I think you started talking about how you'd go trampolining and My mom and I just looked at each other because that just sounded like such a fun thing to do.
We had a trampoline.
It might have been that.
I was picturing how fun it would be.
I think that might have been the only time I laughed.
I know it's completely off topic, but I didn't even know there was such a place.
So now I'm going to have to go look that up.
I'm sorry.
Oh, do, yeah.
And you can take it to an half-year-old.
They have these big foam pits, right?
So you've got these trampolines, they've got these big foam blocks, and you can just, little kids can jump into, you do flips and stuff.
It's great.
Getting out of them can be tough, but it's great fun.
Wow.
Sounds like it.
All right.
So, do we at least have a rough standard in plan?
Oh, yes, we do.
And I gotta say, as a listener that has been listening to your show for so long, it's tempting to say, we know what Stefan might say in this situation.
We have an idea of how to fix it ourselves.
But honestly, it's like a couple of light bulbs went off.
And I mean, we've all been listening for so long.
It's like I thought that...
I thought you'd be, I mean, big picture, we knew what we needed to do with the yelling, but as far as trying to relate to what is going through our two-year-old's head and how he would see himself as being boring or not interesting enough, I mean, these are just invaluable light bulbs to just trying to understand what our son is going through, and I'm just absolutely impressed as always, and thank you so much for your insights.
Oh, thanks.
Yeah, just remember that if kids don't feel like treasured, then they feel at mortal risk.
It's very stressful.
Because remember, throughout most of human history, very few kids made it.
Right?
Infant mortality was ridiculous.
And so, kids who don't feel treasured, there's like a death panic sets in.

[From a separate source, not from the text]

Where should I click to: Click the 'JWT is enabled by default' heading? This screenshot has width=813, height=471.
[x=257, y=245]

And we look at it and say, well, why is it such a big deal?
Why are you kicking and screaming?
It's survival.
Yeah.
Remember, there was never enough food to go around.
Predators were everywhere.
Disease was everywhere.
You see those, I mean, you see piglets trying to get at the nipples of the sow.

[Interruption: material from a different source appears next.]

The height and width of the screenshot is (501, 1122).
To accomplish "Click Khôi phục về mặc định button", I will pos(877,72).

I mean, they're in like Black and Decker drills, trying to kick, screaming, they'll kick, because there's never enough food to go around.
It's evolution.
So, if the kid feels like he's not treasured, they really panic.
I mean, those of us who had tough childhoods, we know that.
Some of that experience, right?
It's heartbreaking.
Yeah, it's that whole terrible Bill Cosby joke.
And I know this isn't in your minds, right?
I'm just sort of pointing it out.
But he's like, you know, his father said, oh, you can be replaced, right?
Just make another one.
We can make another one of you, right?
Well, actually, no, you can't, because it's only one.
But that is an existential threat for children if they don't feel treasured.
They freak out, and they need their parents' attention no matter what.
So, yeah, make sure you negotiate ahead of time.
Make sure you get agreement.
Make sure you keep your word, right?
Because if you keep your word to your child, you have every right, UPB style, to expect your child to keep I keep my word to my daughter.
And if she starts breaking her word, I'm like, oh, is that what we're doing?
We're breaking words to each other now?
Is that her plan?
Because I'm not going to have higher standards than you are.
I mean, I know I'm the parent and all, so I'll pay the bills, but I'm not, you know, if we're going to do this thing where we don't have to keep our word to each other, just let me know.
No, no, no.
She doesn't want that, right?
So, that kind of leverage is really helpful.
Just get agreement ahead of time.
I think that the tongue and the belly, I have found to be helpful, and kids, I think, kind of get that pretty instinctively.
And, yeah, just the apology, the commitment to change, and just having it off the table, I think will cool him down over time, in my humble opinion.
Okay.
We'll definitely do that.
All right.
Will you keep us posted?
Oh, yes.
Definitely will.
Thank you.
All right.
Thank you.
Thank you very much.
And thanks everyone so much for opening up your hearts and minds and thoughts to me, to the world.
Always a great privilege and a great pleasure to be part of these conversations.